I think I had better get out of here ... before you announce it. We don't know whether this is a worldwide conspiracy, whether they are after me as well as they were after President Kennedy, or whether they are after Speaker (John W.) McCormack, or Senator (Carl) Hayden. We just don't know.

Johnson left the hospital and was driven back to Air Force One at Dallas Love Field. He later recounted to Merle Miller: "I asked that the announcement be made after we had left the room...so that if it were an international conspiracy and they were out to destroy our form of government and the leaders in that government, that we would minimize the opportunity for doing so."

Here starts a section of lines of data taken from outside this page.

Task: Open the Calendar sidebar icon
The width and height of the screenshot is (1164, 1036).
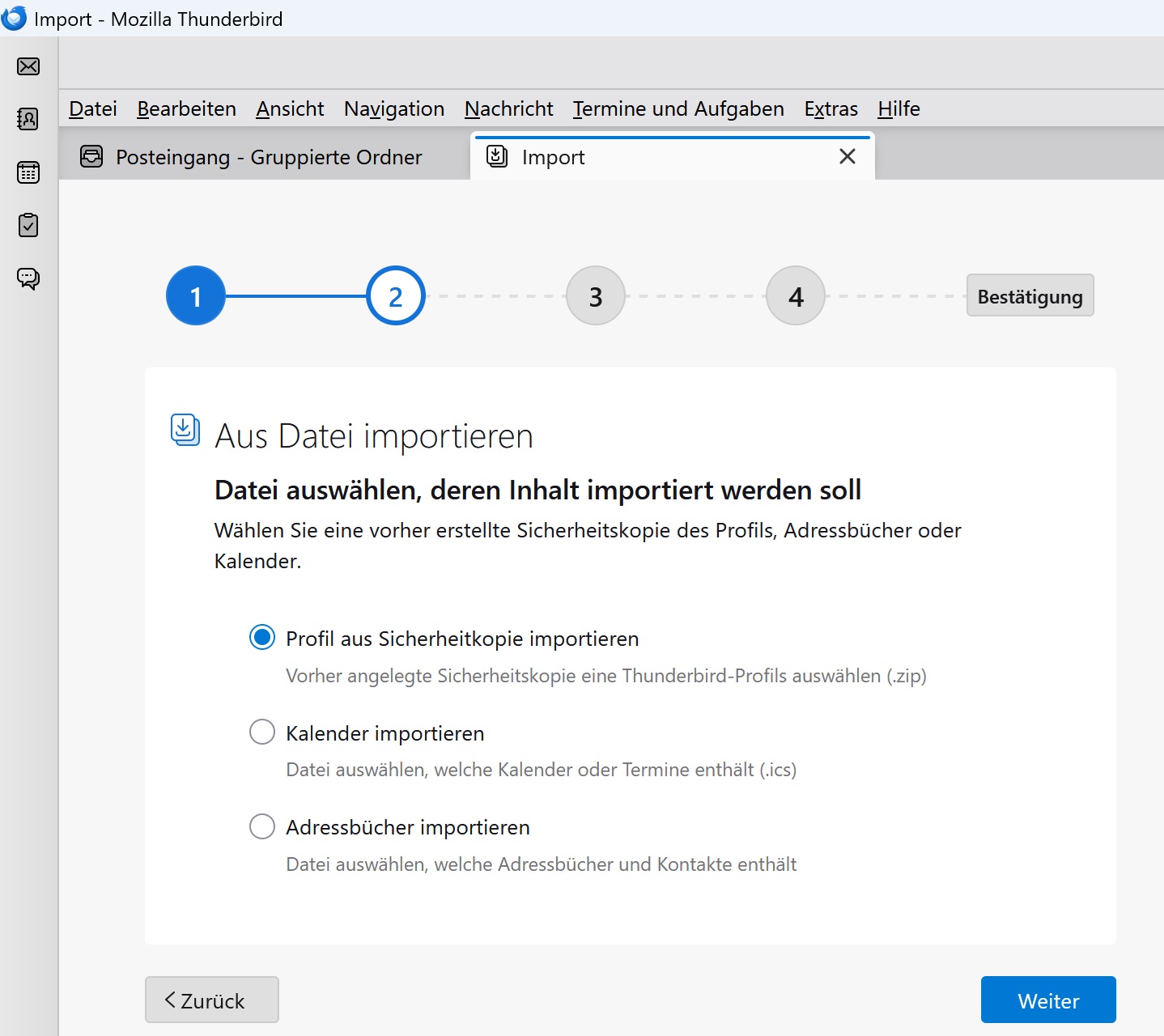Action: pyautogui.click(x=28, y=172)
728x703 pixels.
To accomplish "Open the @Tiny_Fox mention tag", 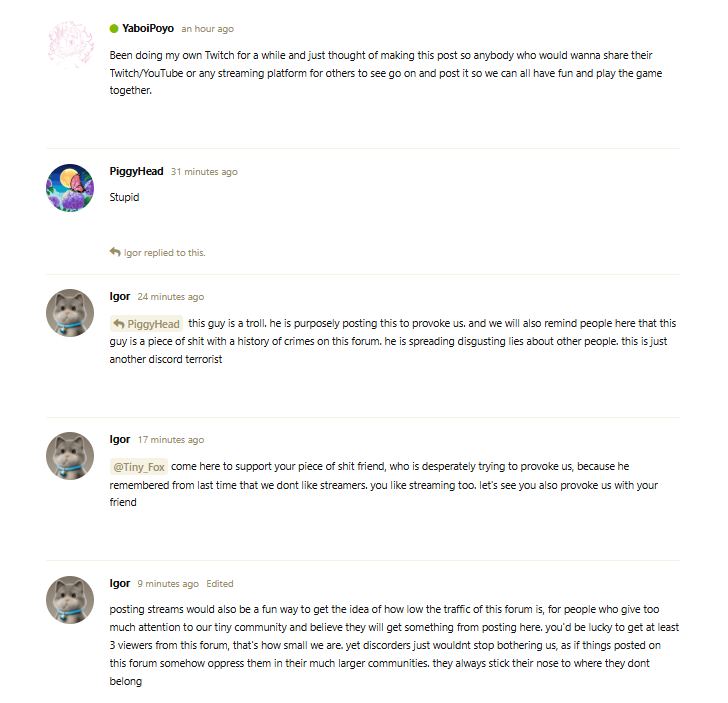I will [x=138, y=467].
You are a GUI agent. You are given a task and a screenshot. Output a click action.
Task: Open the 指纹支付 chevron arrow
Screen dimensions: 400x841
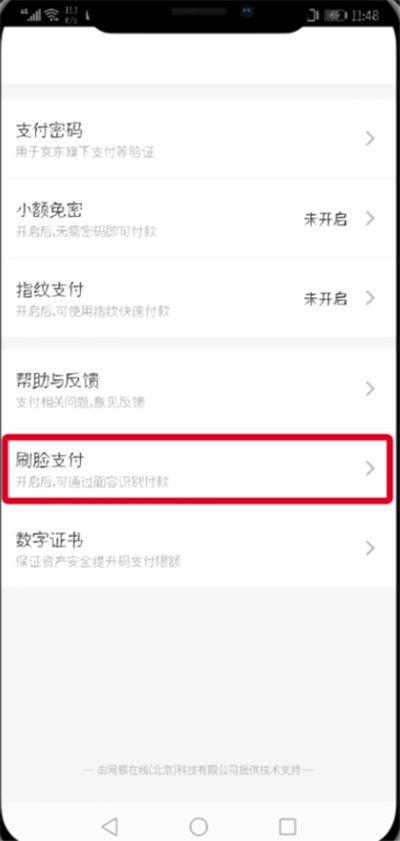pyautogui.click(x=370, y=298)
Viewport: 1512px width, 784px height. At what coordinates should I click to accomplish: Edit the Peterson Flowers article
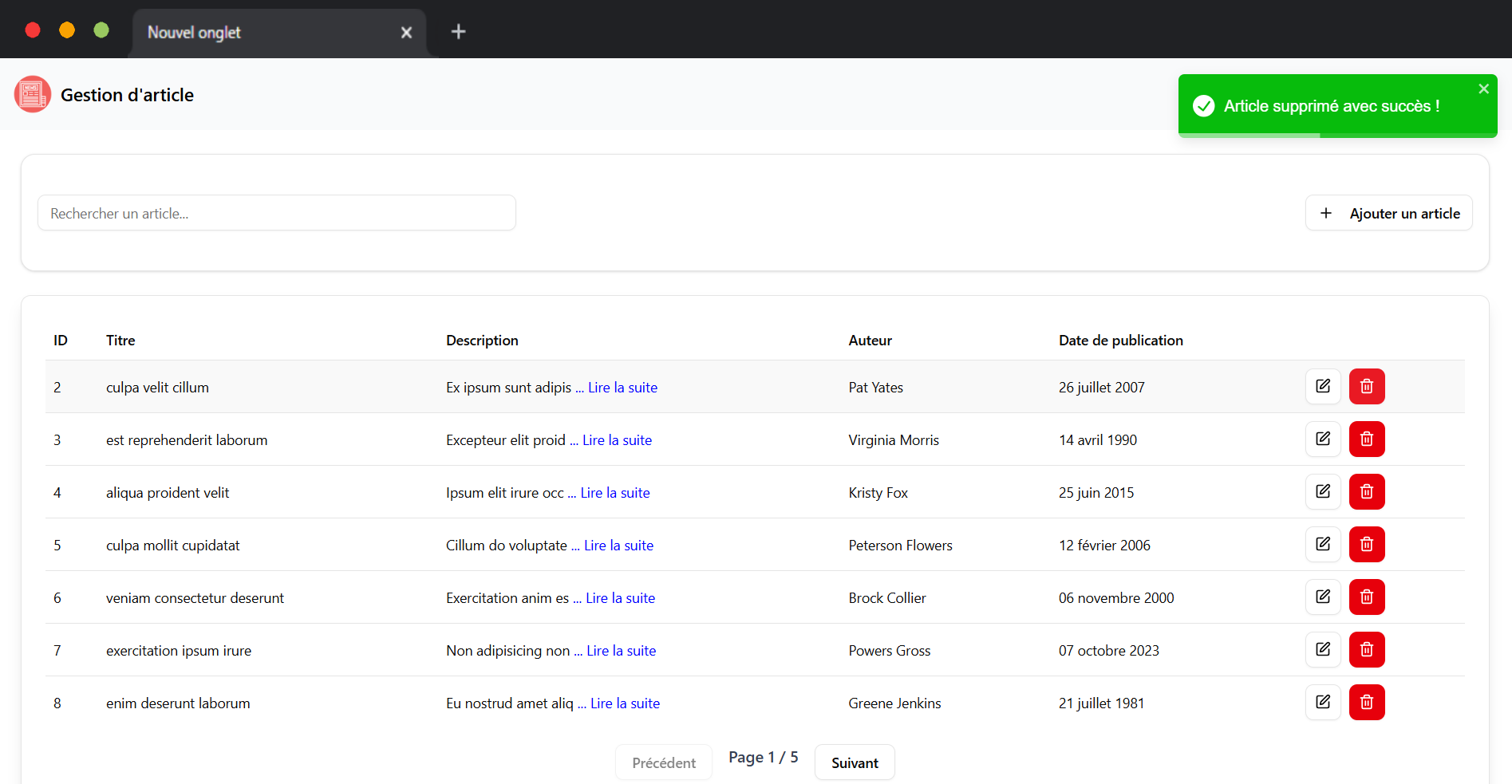(1322, 545)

After Kilduff received confirmation that Johnson was back at Air Force One, Kilduff announced President Kennedy's death to the press assembled in a nurse's classroom at Parkland Hospital, at 1:33 p.m. CST (19:33 UTC), saying:

President John F. Kennedy died at approximately 1:00 Central Standard Time today here in Dallas. He died of a gunshot wound to the brain. I have no other details regarding the assassination of the president.

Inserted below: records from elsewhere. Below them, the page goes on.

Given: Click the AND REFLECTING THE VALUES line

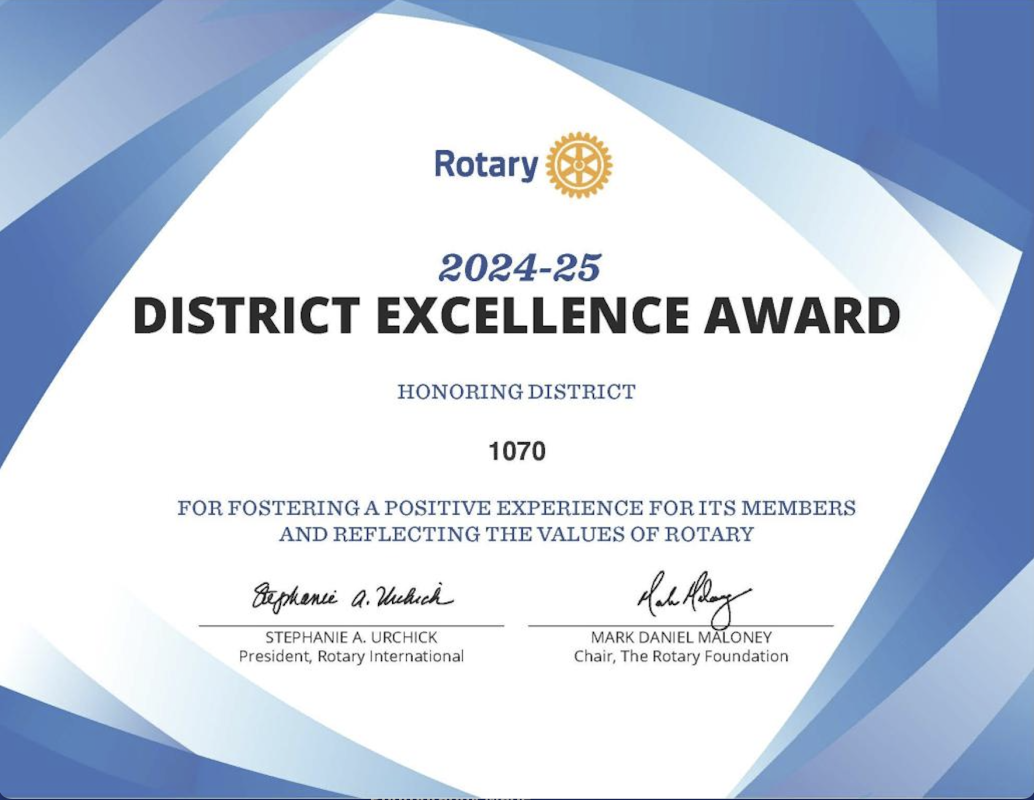Looking at the screenshot, I should [x=516, y=534].
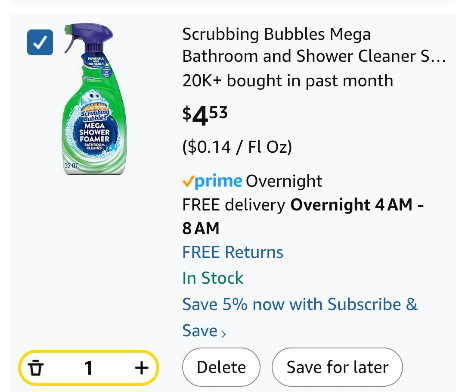Click the Overnight label beside prime
The image size is (465, 392).
284,181
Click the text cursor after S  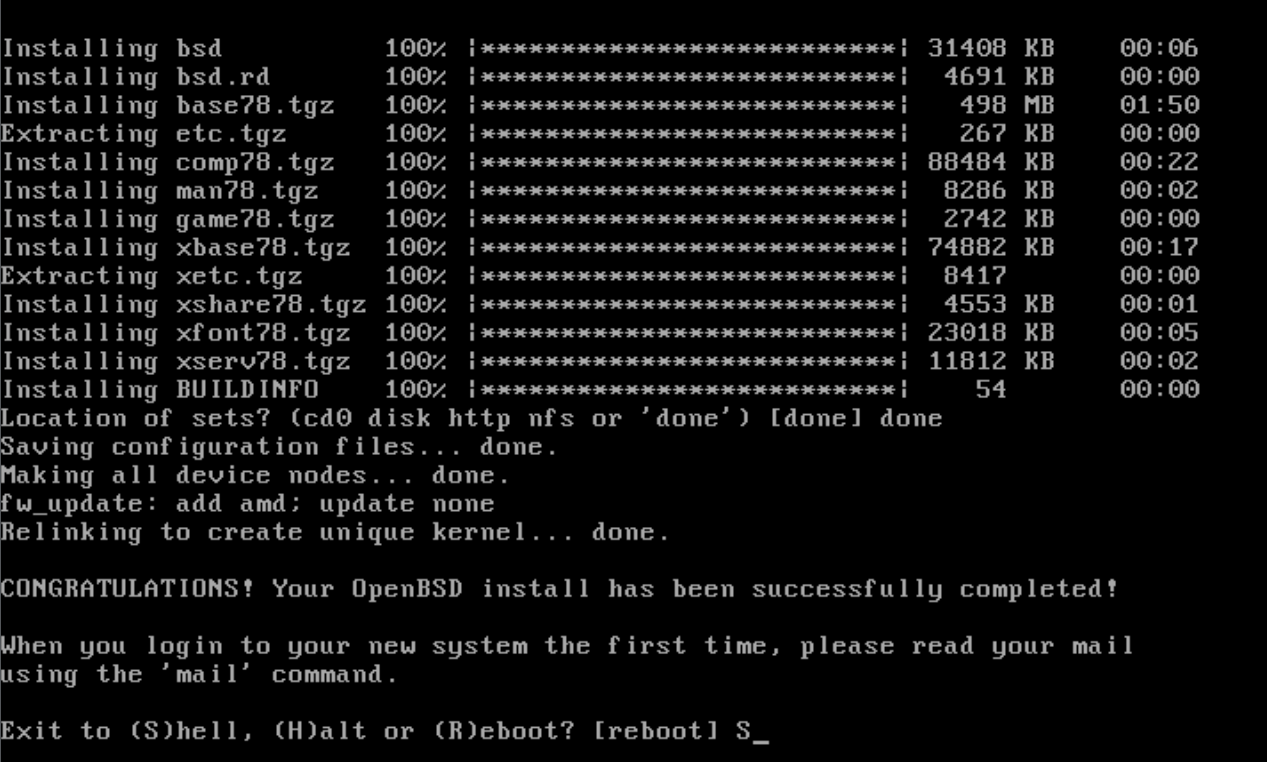click(760, 743)
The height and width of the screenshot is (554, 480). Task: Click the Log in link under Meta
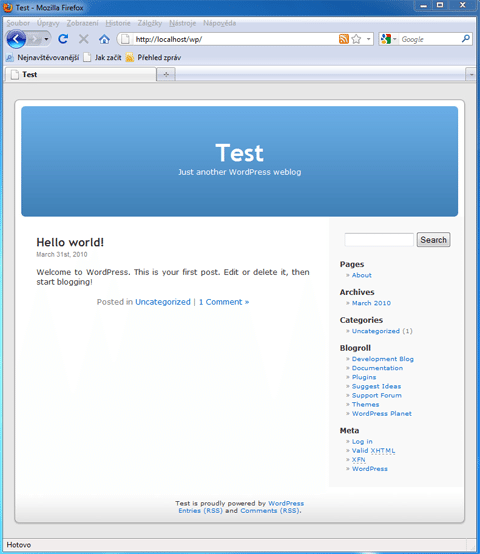coord(362,442)
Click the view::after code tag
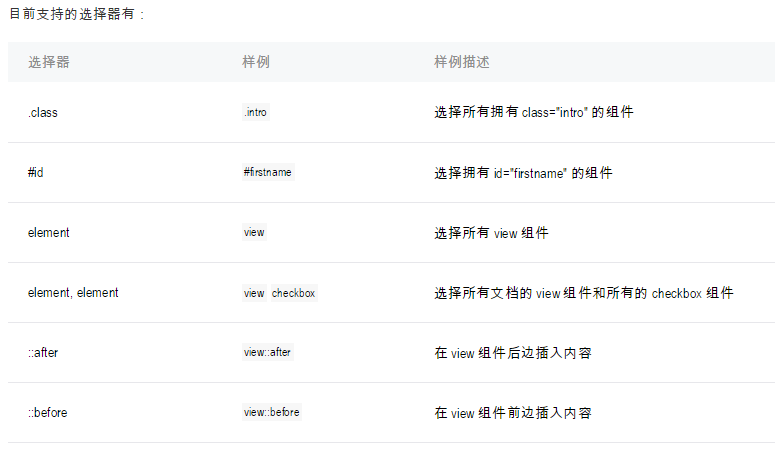 coord(267,352)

Kilduff then followed Johnson back to Air Force One. While Johnson took the oath of office of the president of the United States, Kilduff made the only audio recording of the event, by holding up a Dictabelt Dictaphone which had been on the president's desk, the only audio recording device Kilduff could locate aboard the plane.

==Later career==
Kilduff continued to serve as Assistant Press Secretary for the Johnson administration until 1965, when he resigned to start a public relations agency.

He later worked as an editor for The Beattyville Enterprise newspaper in Beattyville, Kentucky. After his divorce from his first wife, Bonnie, Kilduff had met and married a Beattyville native, Rosemary Porter Kilduff, who had worked in Washington, D.C. as an aide to U.S. Sen. Vance Hartke. Upon her retirement from government service, the Kilduffs moved back to her childhood home in Beattyville, on a hill overlooking the town's east side and the nursing home where he eventually died. While editor of The Beattyville Enterprise, Kilduff won a number of Kentucky Press Association awards. Rosemary was also a columnist for the paper and was also an award-winning journalist. One of her columns, dealing with methods of forecasting the weather in mountain folklore, became the impetus for the town's annual fall festival, the Woolly Worm Festival, held the third weekend in October.

In Beattyville, Kilduff was active in the Kiwanis Club, the Natural Bridge Park Association, and the Buckhorn Scenic Trails Association. He was also an admitted recovering alcoholic and often spoke to students and civic groups not only about his experience with President Kennedy but of his experiences with alcoholism and his recovery.

Rosemary Kilduff preceded her husband in death and is buried in the Proctor Cemetery in Lee County, Kentucky, across the Kentucky River from Beattyville.

Kilduff died in retirement at a nursing home in Beattyville at age 75 in March 2003 . He is buried in Arlington National Cemetery in Arlington, Virginia.